Researchers have identified two previously unknown genes linked to schizophrenia and newly implicated a third gene as carrying risk for both schizophrenia and autism.
Led by the Icahn School of Medicine at Mount Sinai, the multi-centre study further demonstrated that the schizophrenia risk conferred by these rare damaging variants is conserved across ethnicities.
The study is the first known work of its kind to investigate schizophrenia risk across diverse populations, particularly those of African ancestry.
The investigators found the two risk genes, SRRM2 and AKAP11, by comparing the gene sequences of people with schizophrenia to those of healthy controls. The meta-analysis involved existing datasets totalling up to 35,828 cases and 107,877 controls.
Next, the researchers plan to assess whether and how these genes may have a clinical role and to identify drugs that might target the genes in the study.
Genetic factors
The work builds upon a recent study that identified 10 risk genes for schizophrenia, but which was conducted in people of predominantly white European ancestry.
“By focusing on a subset of genes, we discovered rare damaging variants that could potentially lead to new medicines for schizophrenia,” said lead author Dongjing Liu, a former postdoctoral researcher at Icahn Mount Sinai.
“Also significant: studying people of various ancestral backgrounds, we found that rare damaging variants in evolutionarily constrained genes confer a similar magnitude of schizophrenia risk among those different populations and that genetic factors previously established in predominantly white people have now been extended to non-whites for this debilitating disease.”

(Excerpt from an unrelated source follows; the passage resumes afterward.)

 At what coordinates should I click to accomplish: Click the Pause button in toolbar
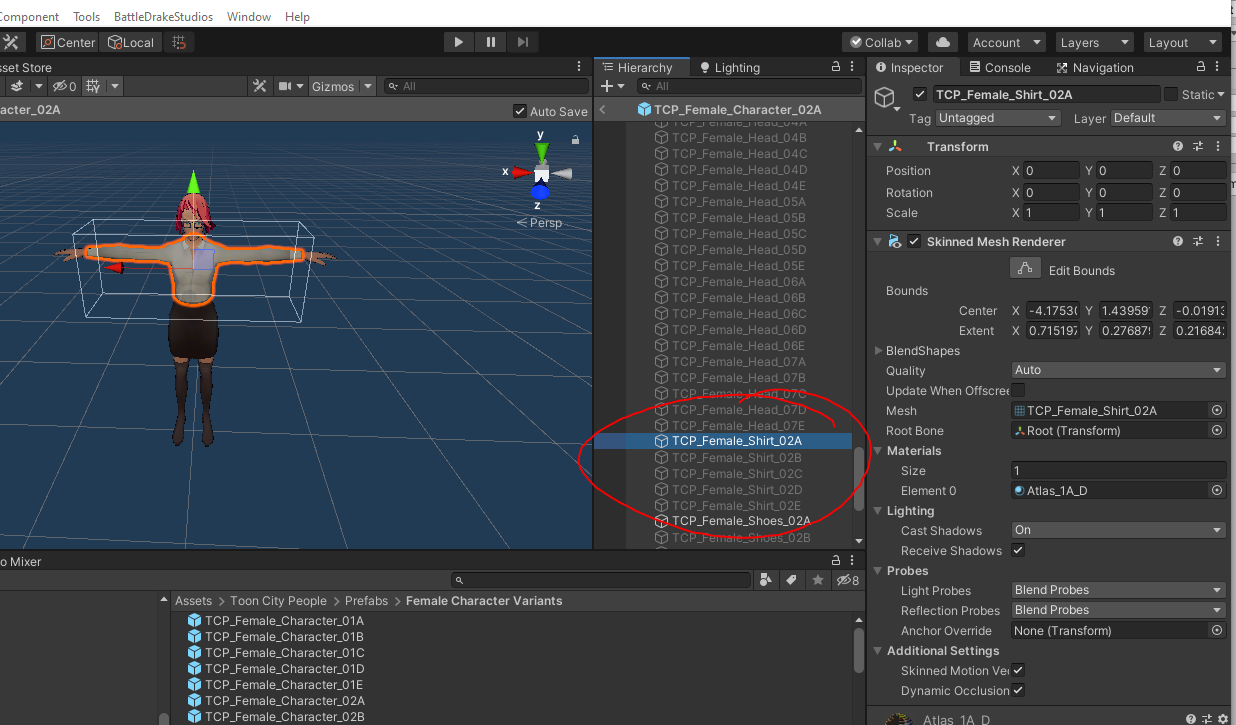pyautogui.click(x=491, y=42)
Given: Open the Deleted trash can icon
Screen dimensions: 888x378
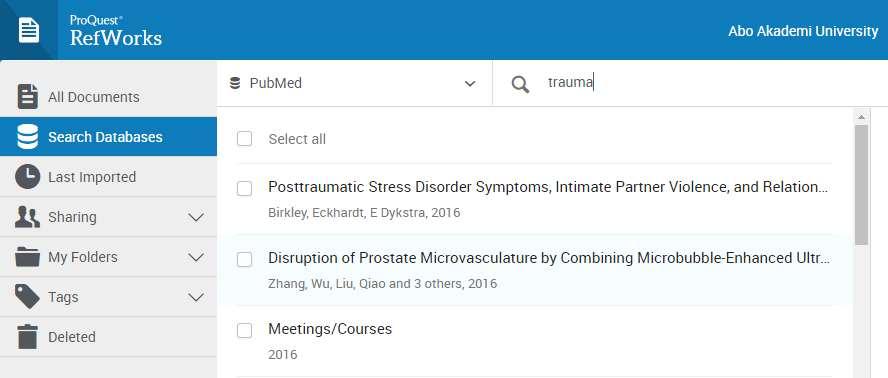Looking at the screenshot, I should [x=28, y=337].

The third gene flagged in the study, PCLO, was previously implicated in schizophrenia but is now identified as having a shared risk for schizophrenia and autism.
Alexander W Charney, a co-senior corresponding author of the study and Associate Professor of Psychiatry, Genetics and Genomic Sciences, Neuroscience, and Neurosurgery, at Icahn Mount Sinai, said: “It’s been known that there are genetic components shared among illnesses. Clinically, genes could look different in the same family. The same variant in the same family may cause autism in one family member and schizophrenia in another. The idea of the same gene having different manifestations is very interesting to us, as it could be useful when it comes to treating people in the clinic.”